NOAH TRISTER | Associated Press
AUBURN HILLS, Mich. — By the time Richard Hamilton’s tenure with the Detroit Pistons was over, the franchise was far removed from its days among the NBA’s elite. His final season with the team was a tumultuous one, and his exit seemed like the best move for everyone involved.
Once he was away, however, Hamilton realized what he’d left behind.
“I didn’t leave here on good terms,” Hamilton said before Detroit’s game Sunday night against Boston. “Every day I was in that locker room with that Bulls uniform on, it’s like, `This ain’t me. I’m a Piston.”‘
Hamilton was back at The Palace on Sunday, when the Pistons retired his No. 32 jersey at halftime of the game against the Celtics. It was an emotional honor for Hamilton and the Detroit fans, not just because of his contributions to the team over the years, but because it reflected a healing of sorts between him and the organization.

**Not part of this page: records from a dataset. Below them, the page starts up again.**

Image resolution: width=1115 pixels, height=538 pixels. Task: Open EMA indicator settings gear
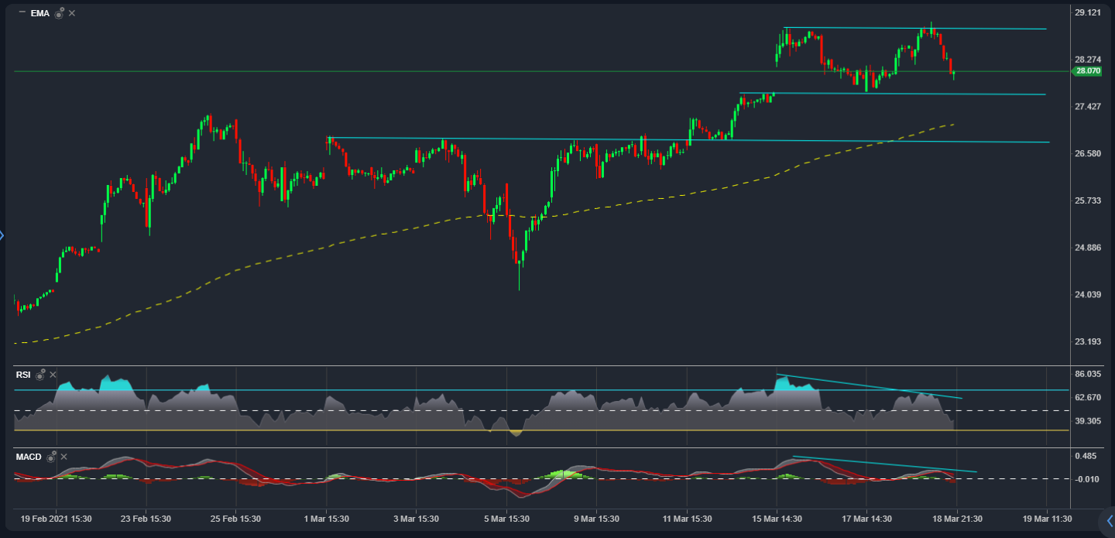[x=59, y=13]
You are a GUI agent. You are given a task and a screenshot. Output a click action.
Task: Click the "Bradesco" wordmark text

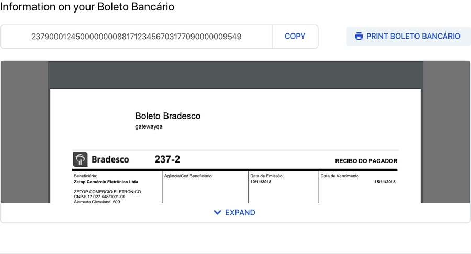point(110,159)
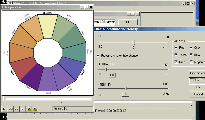205x120 pixels.
Task: Click the preview frame position slider
Action: coord(5,99)
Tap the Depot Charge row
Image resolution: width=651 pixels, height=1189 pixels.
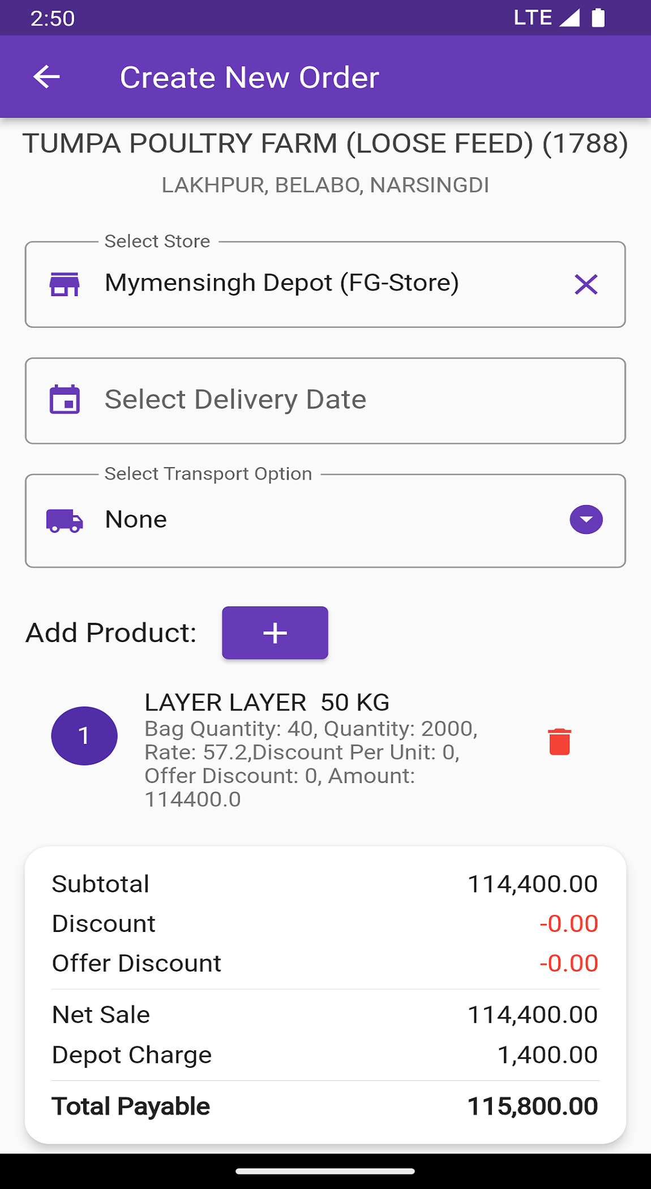point(325,1055)
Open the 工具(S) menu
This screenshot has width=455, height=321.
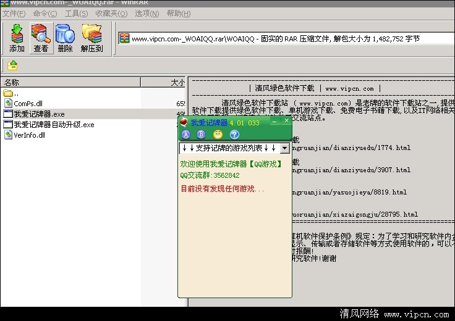[x=76, y=13]
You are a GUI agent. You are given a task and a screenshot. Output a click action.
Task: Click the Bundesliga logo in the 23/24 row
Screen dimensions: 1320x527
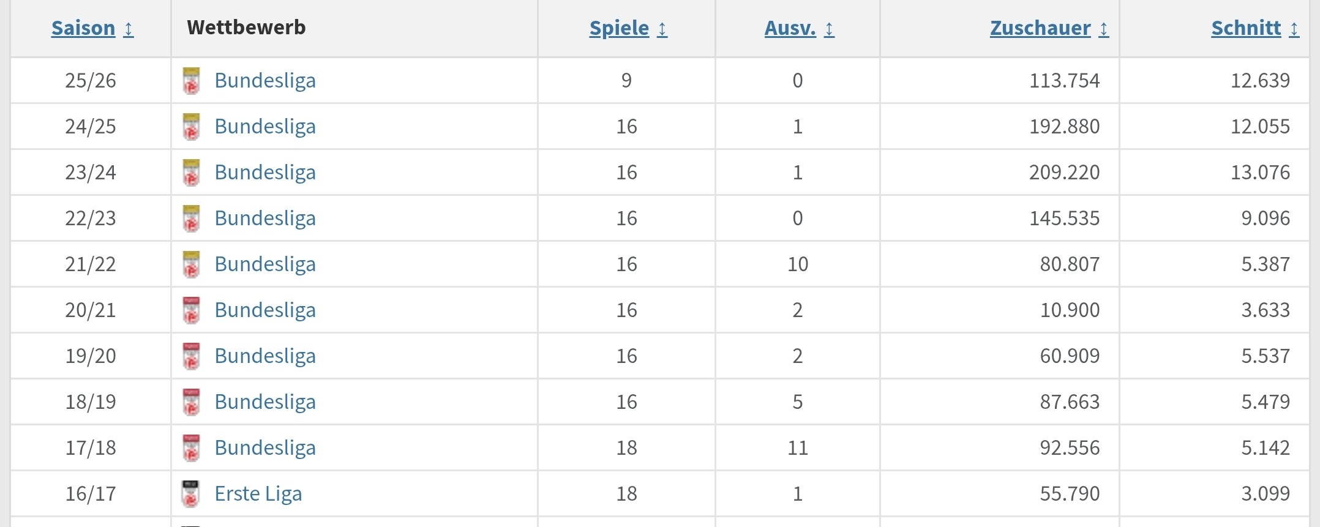point(191,173)
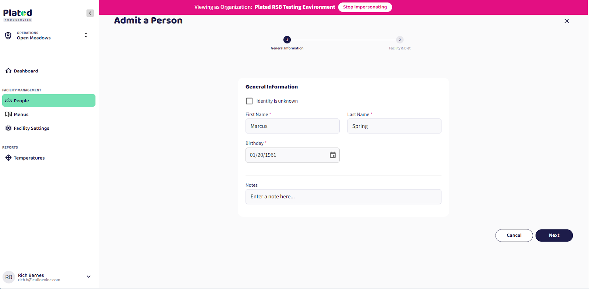Click the Temperatures snowflake icon
This screenshot has height=289, width=589.
[x=8, y=158]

Hamilton last played with the Pistons in an acrimonious 2010-11 season. He had a falling out with coach John Kuester and was benched for most of a seven-week stretch, and Detroit eventually agreed with Hamilton on a buyout before the following season.
He ended up with Chicago, but the memories he left behind in Detroit were proud ones. Hamilton teamed up with Chauncey Billups, Ben Wallace, Tayshaun Prince and Rasheed Wallace as the core of Detroit’s 2004 team that won the NBA title.

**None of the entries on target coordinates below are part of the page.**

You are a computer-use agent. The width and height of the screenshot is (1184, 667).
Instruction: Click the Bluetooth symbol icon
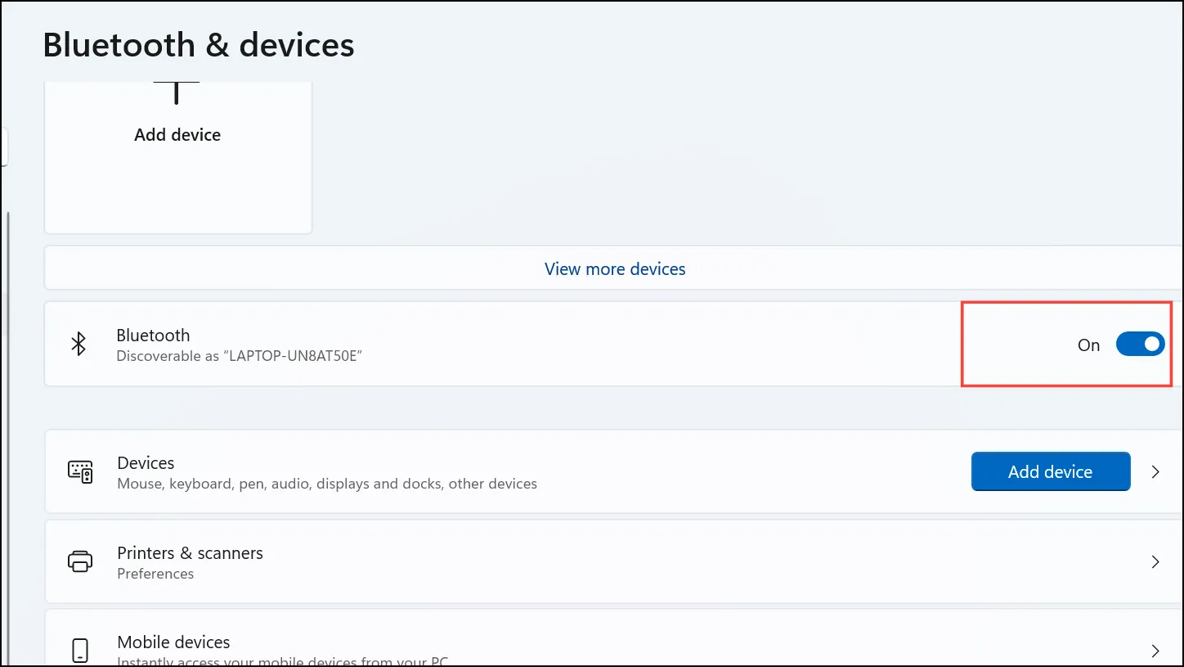tap(78, 345)
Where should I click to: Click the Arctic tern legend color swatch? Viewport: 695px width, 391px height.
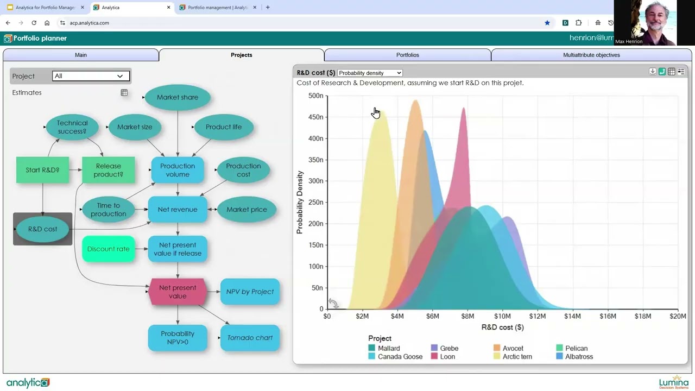[497, 357]
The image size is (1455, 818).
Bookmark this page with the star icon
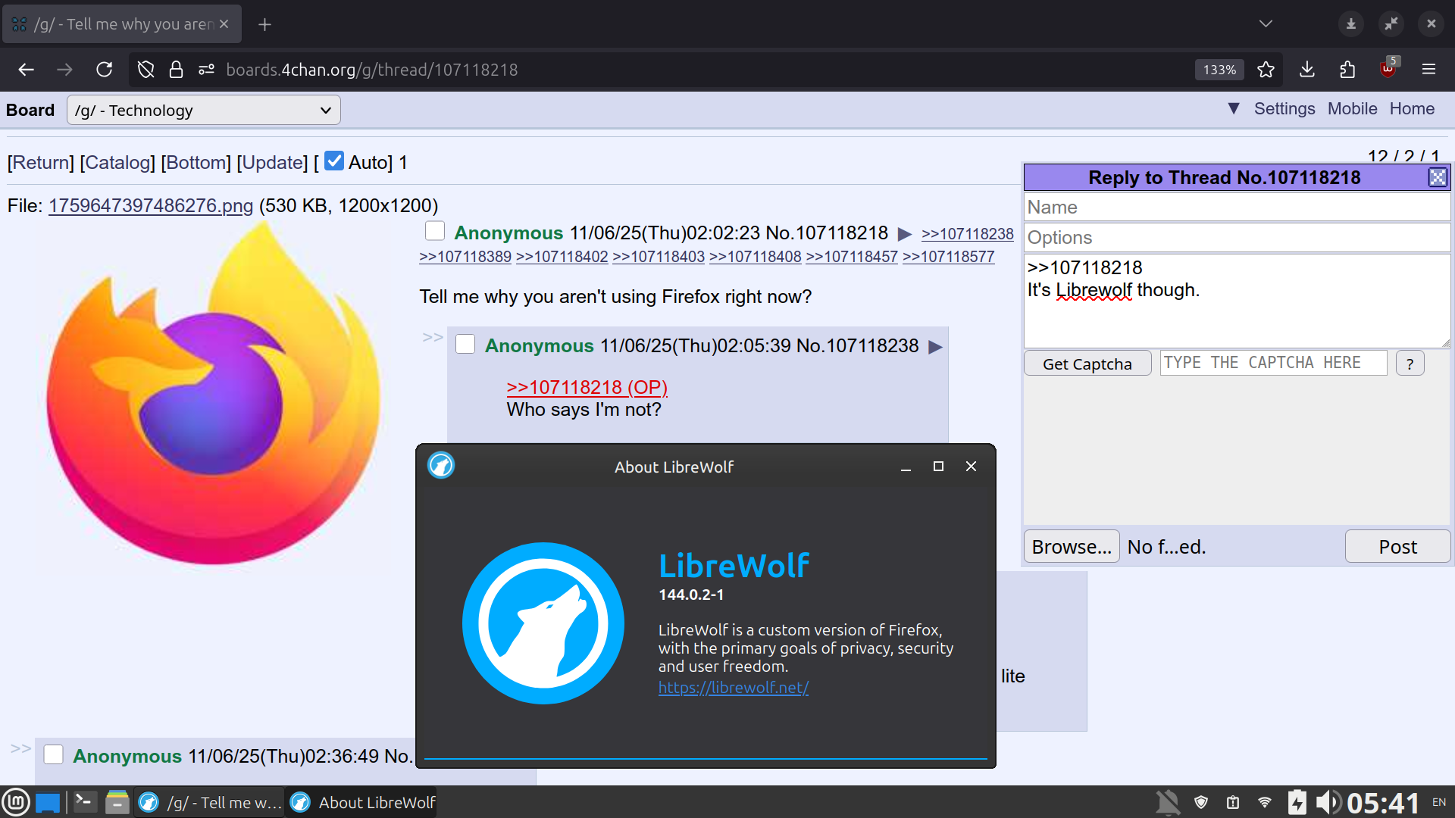[1266, 70]
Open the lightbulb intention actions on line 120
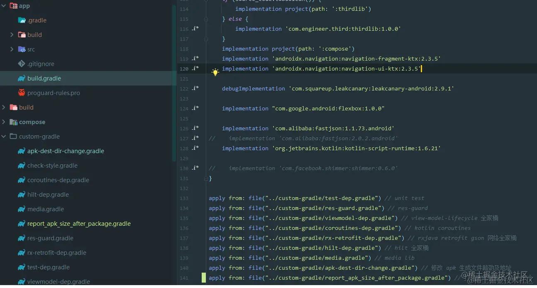The image size is (537, 288). coord(215,72)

Those four former teammates were on hand for Sunday’s celebration, and so was Larry Brown, their coach on that championship team.
“I already cried three times, so I’m trying not to cry again today,” Hamilton said at a pregame media session.
Hamilton indeed was wiping away tears on the court at halftime after the ceremony began, especially when Billups stood to speak.
“You made me better every day,” Billups said. “Not only did you make me better, you made our team better.”
Hamilton spoke at length to the crowd – in fact, after thanking so many people close to him, he appeared a bit rushed at the end, with the game needing to resume.
“Detroit, the fans, I love you,” he said moments before his number went to the rafters. “Thanks a lot.”